- _Work required_: Please count the lines in the data below that mention the word "screenshot", then give only the total.

- _Dataset entries_:
----

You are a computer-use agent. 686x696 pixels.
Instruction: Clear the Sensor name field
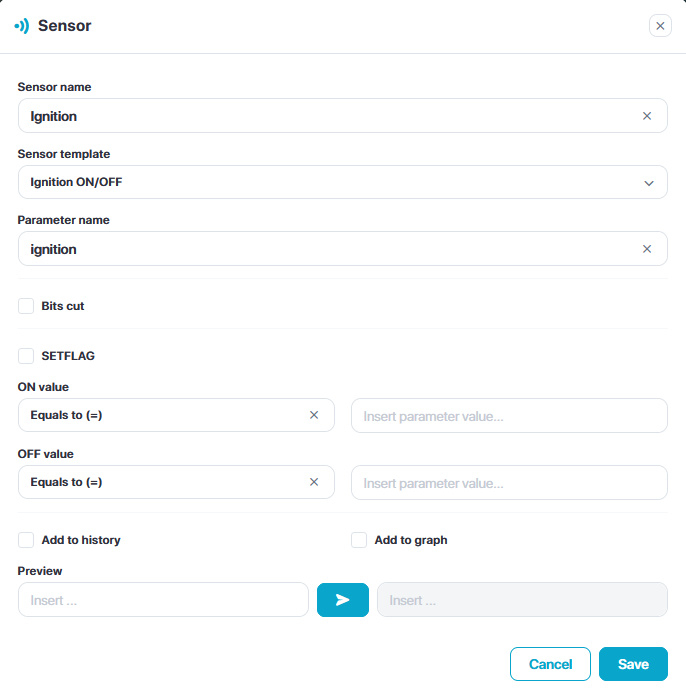[x=647, y=116]
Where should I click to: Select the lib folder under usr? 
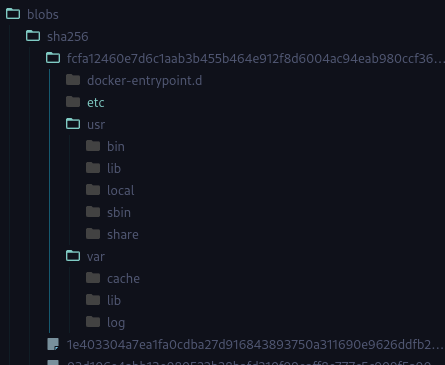114,169
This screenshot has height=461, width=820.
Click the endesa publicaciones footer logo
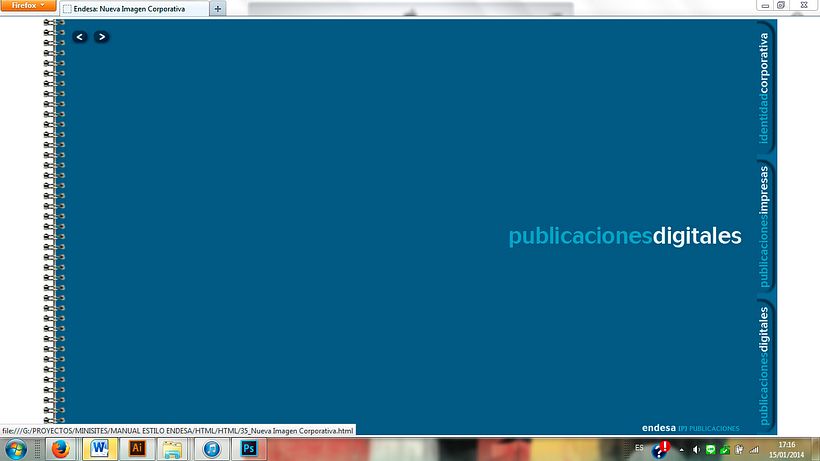691,428
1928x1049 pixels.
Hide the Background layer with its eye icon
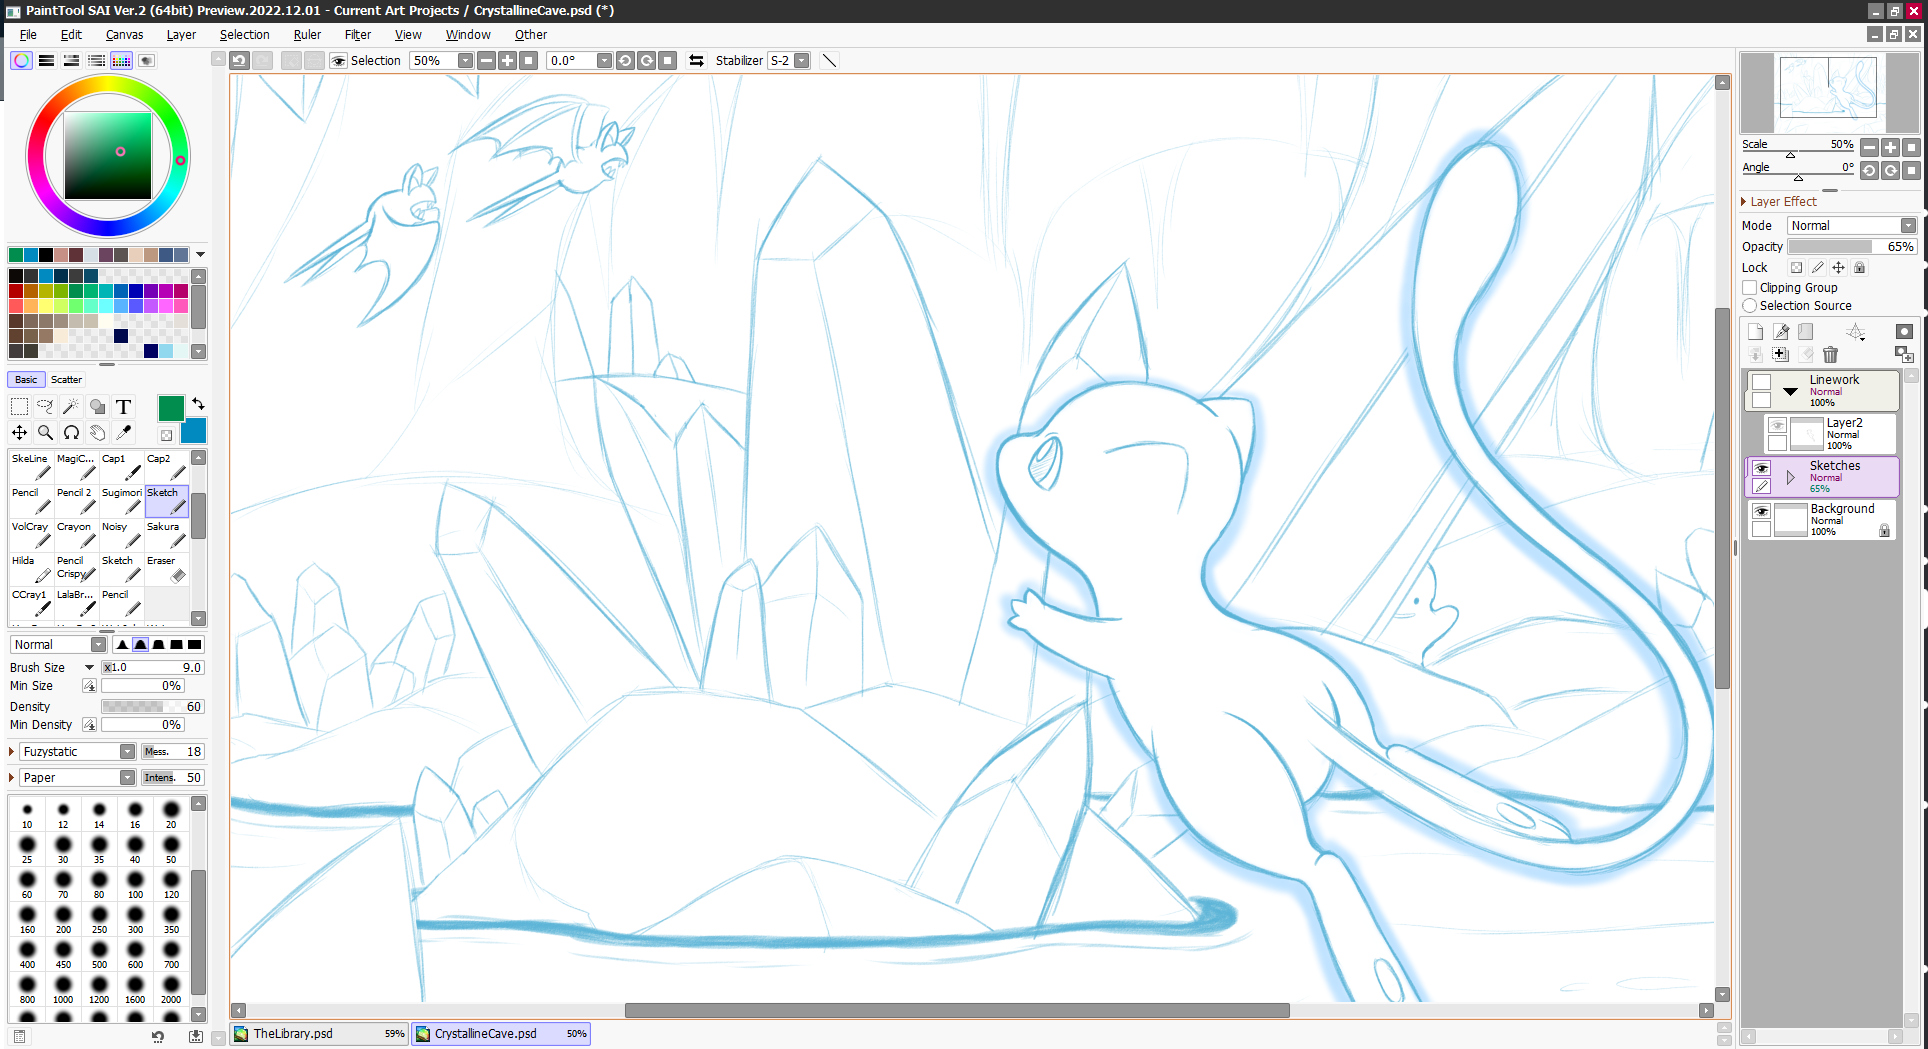pyautogui.click(x=1761, y=511)
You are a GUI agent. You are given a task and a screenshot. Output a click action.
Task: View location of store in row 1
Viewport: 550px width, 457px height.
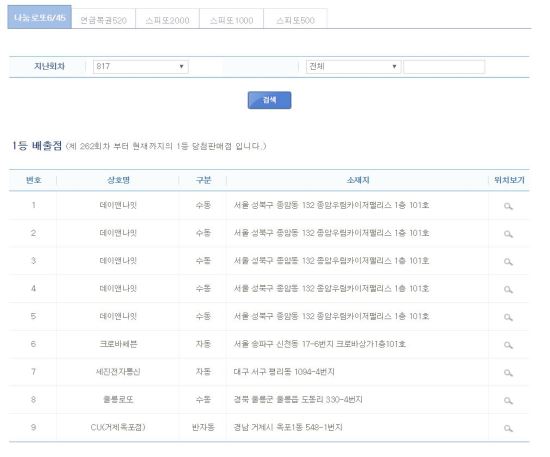coord(508,206)
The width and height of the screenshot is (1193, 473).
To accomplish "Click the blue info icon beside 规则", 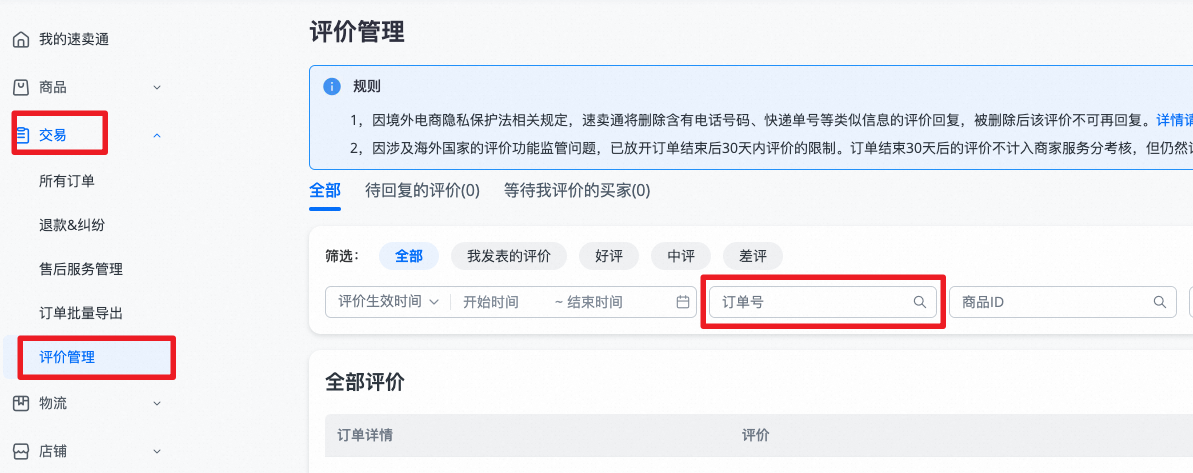I will pos(332,87).
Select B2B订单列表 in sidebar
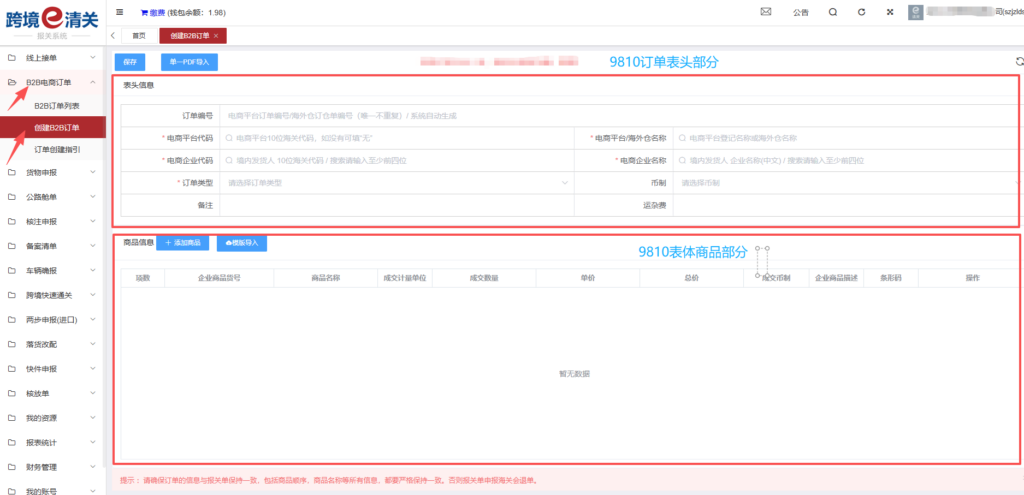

----

- _Answer section_: 3